Darkness and Obscurity

Symbol Analysis

The "mansions" described in this poem are, in fact, barely described at all. The second stanza evasively talks around the big houses in the sky. It hints at them but doesn't dare describe them. That's because, as the poem's conclusion suggests, they're not for us to see. We get glimpses of the "Apparatus" of divine power, but we aren't allowed to know anything more specific about it. The "mansions" are framed as shady, obscure, and half-seen, and we remain mostly "ignorant" of their true nature.

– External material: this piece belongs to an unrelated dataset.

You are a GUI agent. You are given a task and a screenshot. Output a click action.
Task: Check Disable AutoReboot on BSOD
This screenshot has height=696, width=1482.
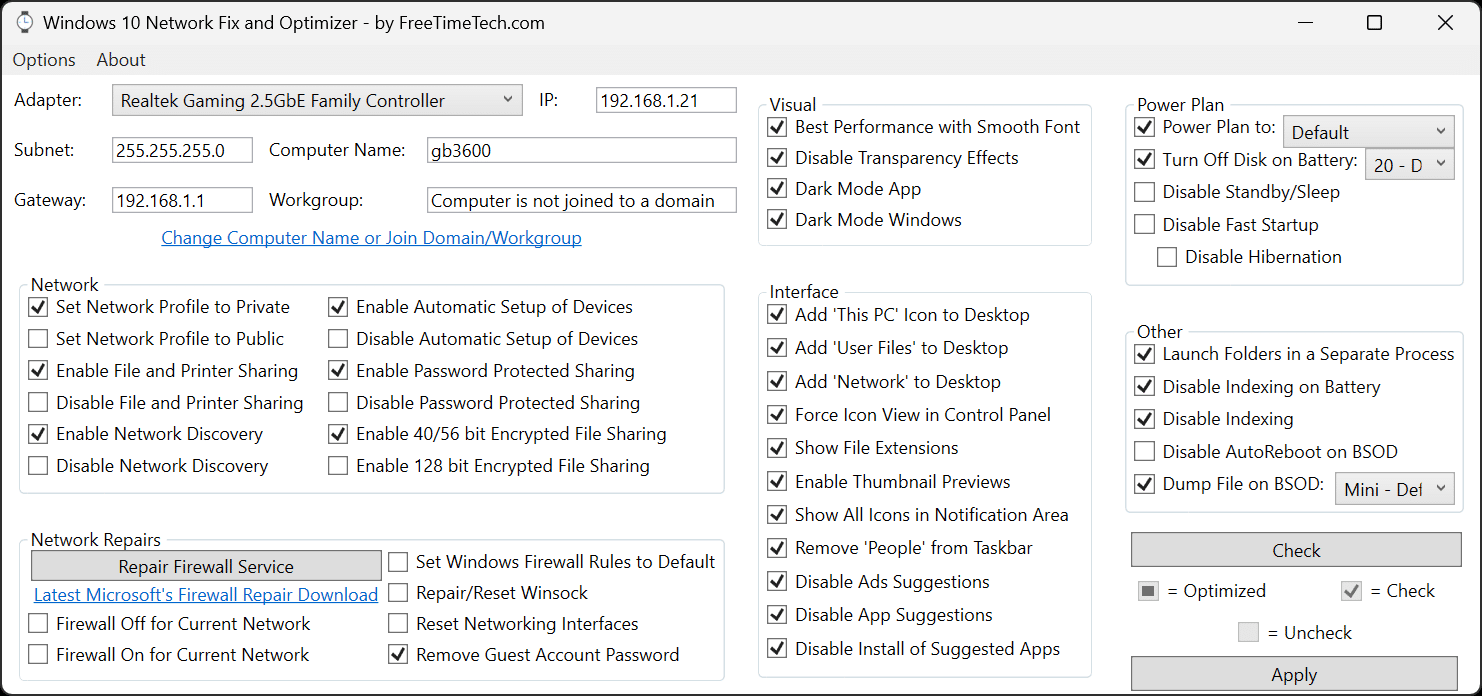pyautogui.click(x=1144, y=451)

  • Lines 5-6: The parallel structure of these lines ("never quite disclosed/ never quite concealed") highlights the teasingly ambiguous nature of these "mansions" in the heavens. There's something coy about these phrases that suggests that they're lingering half in light and half in shadows. No matter how hard you look, you can never really make them out.
  • Line 7: "The Apparatus of the Dark" seems to indicate the workings of the heavens. We can take this to refer to the literal "dark," as in the night sky, or the metaphorical "Dark" (with a capital D) -- perhaps the unknowable higher power of the Universe (you know, God, etc.). This half-revealed "Apparatus," or the shady framework of the "mansions" of Heaven, is a metonymy for the unknowable, vast, and mysterious power of God.
  • Line 8: Clearly when the speaker refers to "ignorance," we can read "ignorant humans." In this synecdochal phrase, the single trait of our ignorance, or our inability to comprehend divinity, stands in for mankind as a whole.